手持七星元帥權杖的拿破崙七世慢慢站了起來,儘管他比旁邊的零號矮了一個頭,但在衆人的感官之中他的氣勢如山嶽,隨着陰影在牆壁上升騰,像是原本蹲着,如今站立起來的哥斯拉,散發着令人望而生畏的氣息。
拿破崙七世將七星元帥權杖舉起來杵在零號的胸口上戳了兩下,束縛着零號身體的波紋陡然強烈的收縮,將他黑色的真皮風衣還有T恤牛仔褲包括平角褲全部切成了一條條環形的碎片,就像是整套衣服從碎紙機裡過了一遍。
只有棕色的面具還掛在臉上。
零號顫抖着發出一聲怒吼,這些衣服的碎片便被抖落在木地板上,全金屬的身軀露了出來,他全力擡起金屬手臂,黑色的SSS級洛基合金關節發出咔咔的響聲,像是不堪重負的舉重機,他勉強將雙手合攏,想要推開杵在他胸口的權杖,然而就是差那麼一點點碰到權杖,始終無法掙脫這數不清的波紋。
此時桌子邊的貴族們全都張大了嘴巴,看着眼前匪夷所思的一幕,要知道零號是載體,而拿破崙七世是本體,不依靠載體就能控制住零號的載體,怎麼能夠不叫他們震驚。
震驚到他們連自己身上的控制被解除了都沒有發現。
拿破崙七世舉着權杖注視着零號的鏡筒雙眼沉聲說道:“我不激活載體就能壓制住你,你憑什麼把那麼多天選者不放在眼裡?你真以爲排名就代表一切?”拿破崙七世陰沉着臉,“難道小丑西斯沒有告訴你,兩年前我和他被一個忽然出現的人瞬秒!如果自大會痛,你一定整天都在哀嚎!裡世界的強者遠比你想象的要多的多,不要說星門了,太極龍和太陽花旗幟同樣不容小覷,不到萬不得已的時刻,我們沒資格孤注一擲......”
拿破崙七世扭頭環視了坐在長桌邊的貴族們一眼,淡淡的說道:“當然,革命不是請客吃飯,想要改變歷史的方向,流血犧牲是免不了的,不過我們沒資本把所有國家當做敵人,所以即便要發動軍隊襲擊克里斯欽菲爾德,也只能嫁禍給歐宇,爲了保證不出任何紕漏,還只能由你發動這場襲擊!萬一被查到了,我們也好推卸責任。
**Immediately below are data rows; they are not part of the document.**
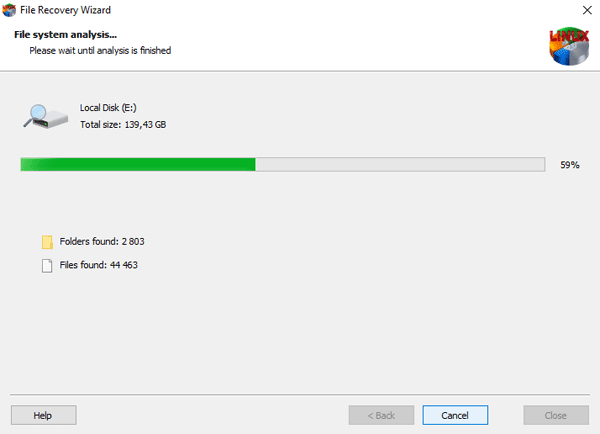Screen dimensions: 600x434
Task: Click the 59% progress percentage label
Action: (x=570, y=165)
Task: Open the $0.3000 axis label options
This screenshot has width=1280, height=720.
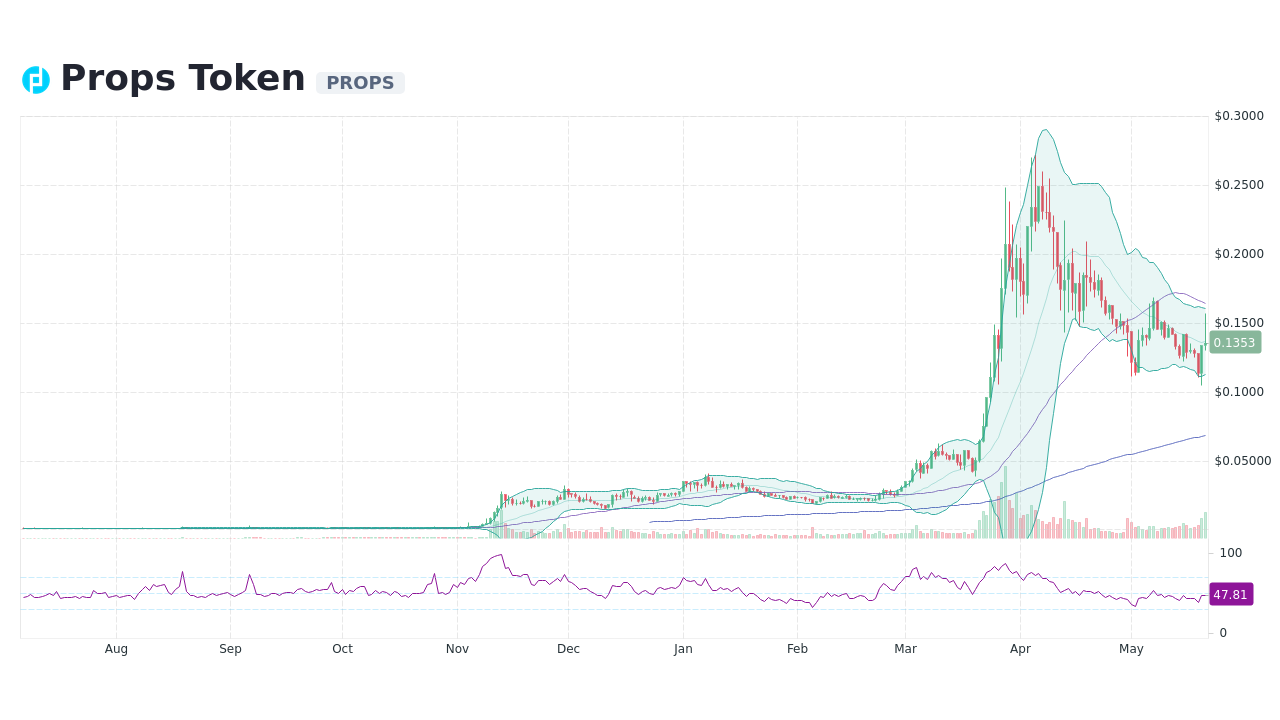Action: pos(1238,115)
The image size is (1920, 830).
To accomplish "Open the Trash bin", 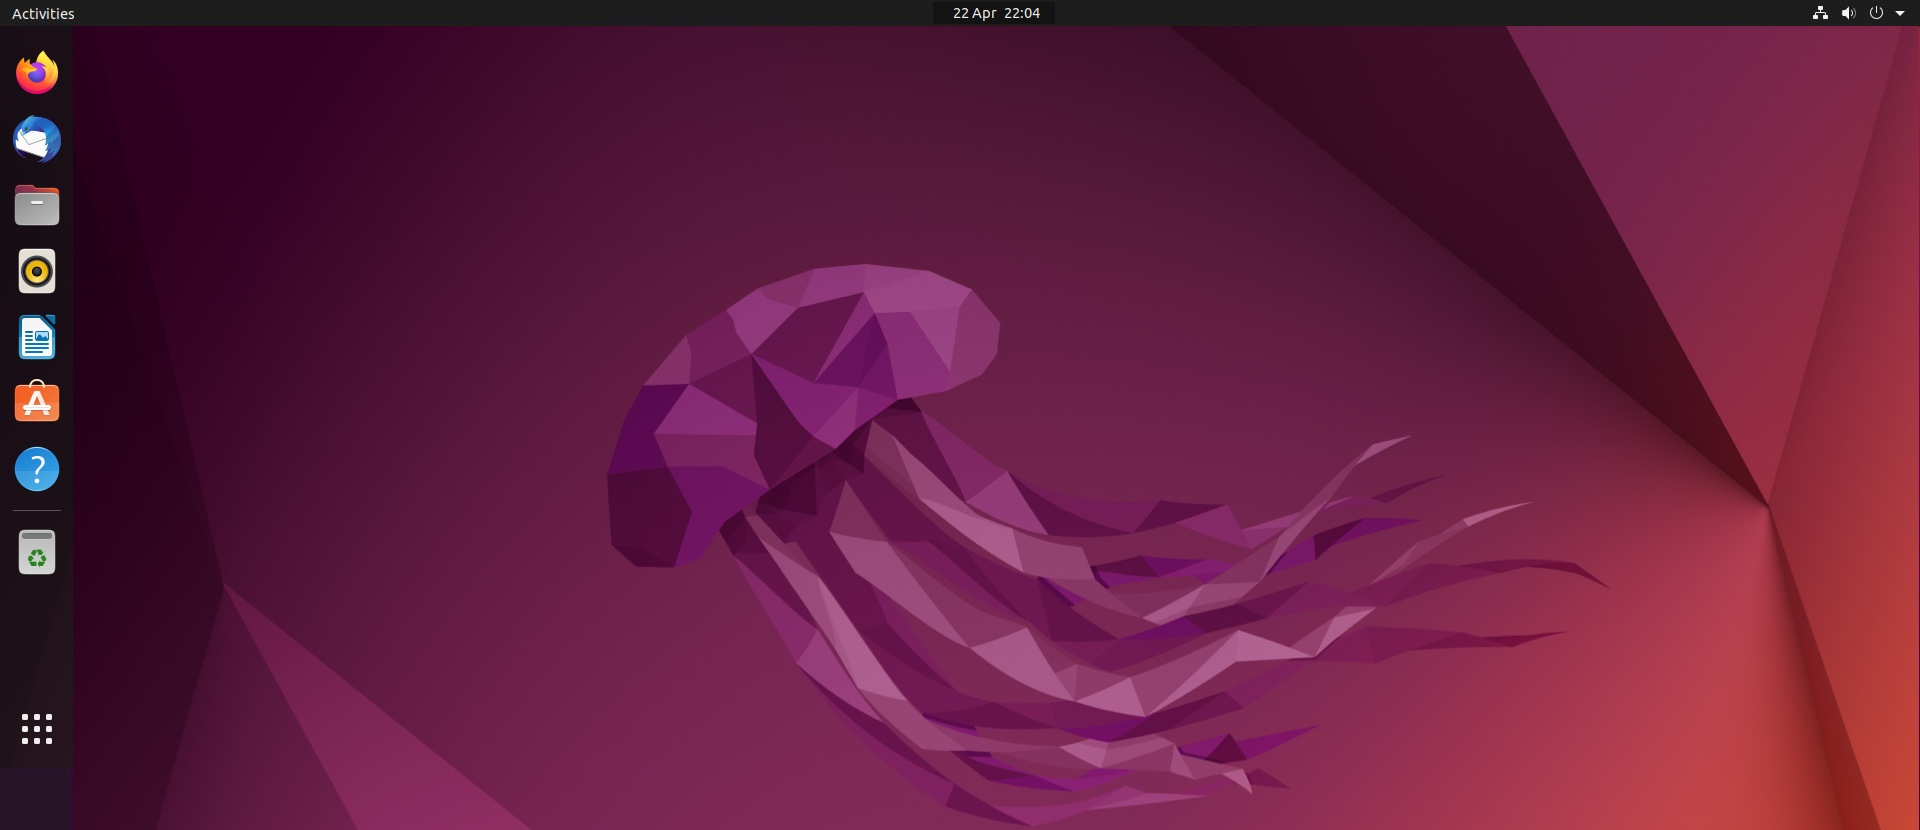I will coord(37,552).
”
拿破崙七世放下了手中的權杖,金色的波紋消失,赤身的零號忽然間失去了禁錮,一聲怒吼從喉嚨裡憋了出來,先是身旁的桌子陡然間飛了起來,帶着那把小劍只衝屋頂,接着懸在上空的白熾燈炸裂成碎片,向着四面八方激射,四周的書架四分五裂,所有的書發出嘩嘩的聲響傾倒在地,只剩下一羣貴族坐在一片狼藉的黑暗之中。
拿破崙七世若無其事的點亮權杖,像是舉着璀璨的火光,他看着站在原地正緩緩喘息着的零號低聲說:“別說你不敢當這個壞人!”
零號佇立在權杖的光暈邊緣,沉默了許久,纔開口說道:“我們德意志的軍隊衆所周知的弱,光靠我們一家有什麼意義?”
“我們會全力支援你,把所用能動用的武器交給你使用,到時候阿基姆還會關閉導彈防禦系統......”
“克里斯托夫.....在克里斯欽菲爾德我還有好幾萬民衆!你這是逼迫我成爲歷史的罪人!”阿基姆臉色蒼白的說。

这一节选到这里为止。